WASHINGTON -- An Air Force recruit whose organs were donated to four patients including a kidney recipient who died of rabies had at least two untreated raccoon bites several months before he became sick, and tests confirm his rabies-infected kidney caused the recipient's disease, according to a medical journal report.
Doctors initially attributed the donor's death to other causes. But during an investigation prompted by the kidney recipient's death in February, lab testing found evidence of rabies in the donor's brain tissue and also detected encephalitis, a brain inflammation that can be caused by rabies.

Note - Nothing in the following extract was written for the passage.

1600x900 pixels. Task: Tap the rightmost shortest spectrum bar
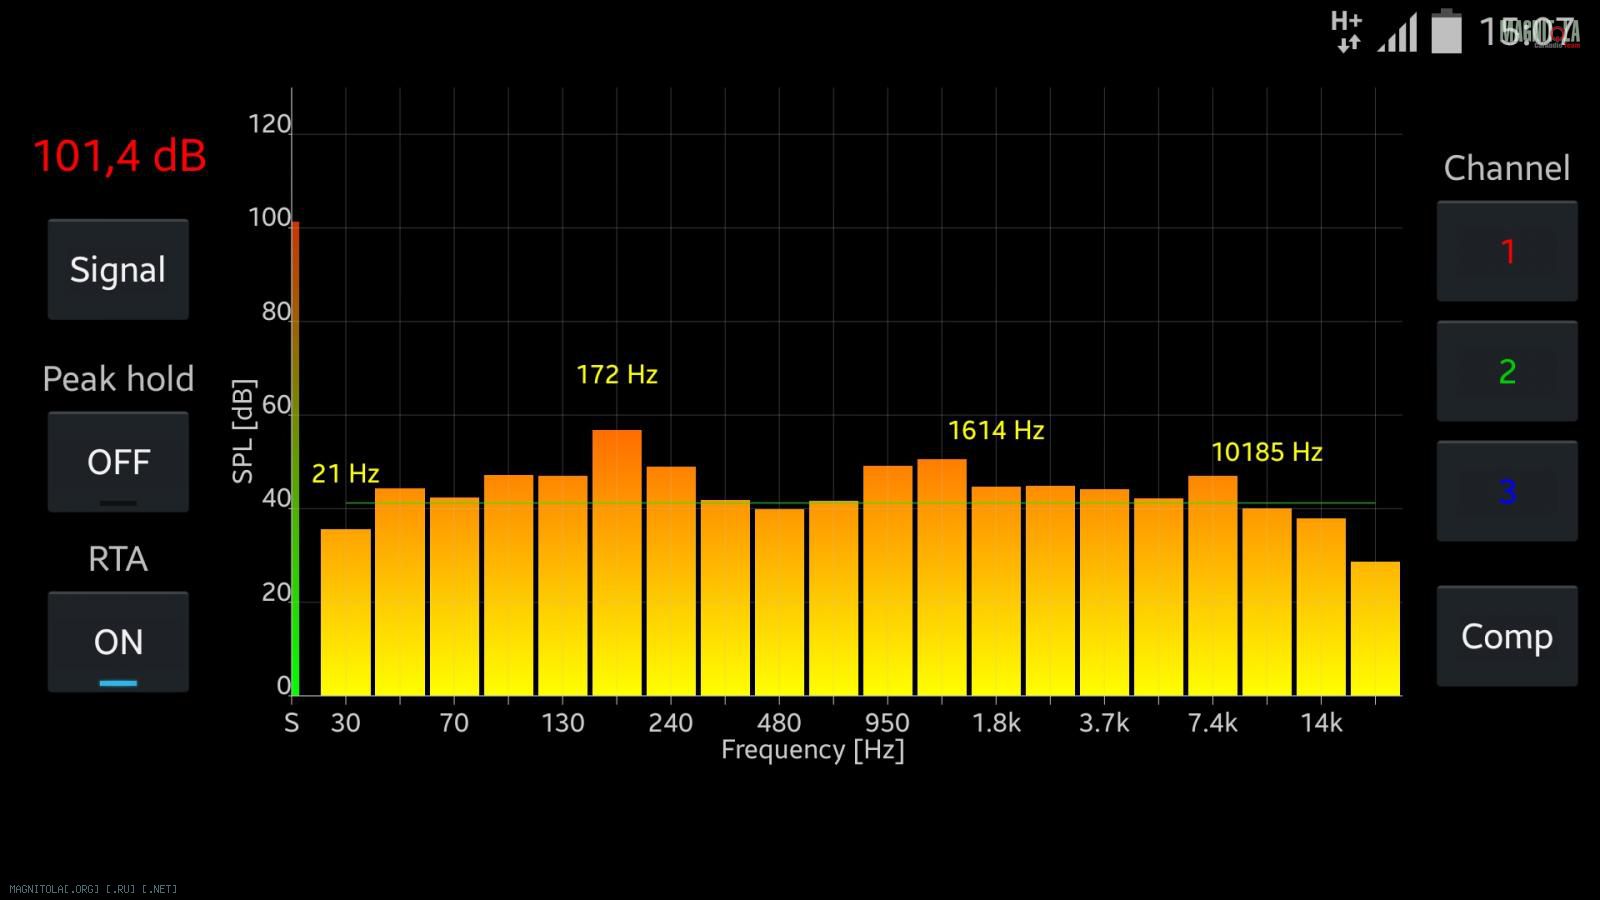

The virus was consistent with raccoon rabies and was nearly identical to a virus found in the transplanted kidney and other tissue from the recipient, an Army veteran from Maryland, said the report, compiled by researchers from the federal Centers for Disease Control and Prevention and others and published Tuesday in the Journal of the American Medical Association.
Investigators don't know if organs given to three other patients - the North Carolina donor's heart, liver and second kidney-were infected with the rabies virus, but all three were considered at risk. Their recipients received anti-rabies treatment "and to date remain well," said CDC researcher Dr. Neil Vora, the lead author.
While the case is rare, it underscores the need to improve screening for would-be organ donors with suspected encephalitis, the report's authors say. They say a uniform donor questionnaire could help better identify risk factors for the virus and that rabies should be considered in donors with unexplained encephalitis.
The United Network for Organ Sharing issued guidance last year to help organ procurement organizations screen for encephalitis and other central nervous system infections in potential donors. It urged caution in accepting organs from donors with an untreated central nervous system infection.
The researchers want to improve awareness that rabies can be the cause of encephalitis, said co-author Dr. Sridhar Basavaraju, another CDC researcher. But he added, "We wouldn't want to mandate any screening that would potentially exclude transplantable organs."
The study is based on a review of laboratory tests and medical records, and interviews with relatives of the organ donor and recipient. It provides the most detailed account of the chain of events that led to the two deaths and the investigation that followed, which prompted health authorities to recommend vaccines for dozens of people who were in contact with the donor or recipients.
The case attracted public attention because of the rare circumstances, including the long time between infection and death of the transplant recipient - about a year and a half.
It was just the third documented transmission of rabies through a solid organ transplant, the report says.
Also, there are only roughly two human rabies deaths in the United States each year, and all but two domestic cases between 2000 and 2010 were linked to bats, according to the report. The authors say raccoons pose an under-recognized risk for infection and their spread into urban areas raises concern.
The patient who received the North Carolina donor's kidney at the Walter Reed National Military Medical Center in Bethesda, Md. in September 2011 has not been publicly identified.
The donor was 20-year-old William Edward Small, an avid outdoorsman from North Carolina who got sick after a fishing trip in Florida, where he was undergoing Air Force training.
Small's initial symptoms included nausea, vomiting and fever - which could indicate rabies but also other less serious conditions that are much more common. Doctors thought Small had eaten tainted fish.
Questioned during the organ procurement process, relatives said they didn't know of any recent risk of rabies exposure, and doctors did not test him.
Investigators say they learned during subsequent interviews that Small trapped raccoons for use as bait during hunting-dog training exercises, and had been bitten at least twice by the animals, 18 months and seven months before developing symptoms. He was not treated for those bites.
"If you don't ask specific questions, you don't get specific answers," said Dr. Michael Green, chairman of an advisory committee on disease transmission for the United Network for Organ Sharing.
"At the time these questions are being asked initially, families are often traumatized, in shock," Green said. "They're losing a loved one. They may not be thinking normally or straight or remember all those details."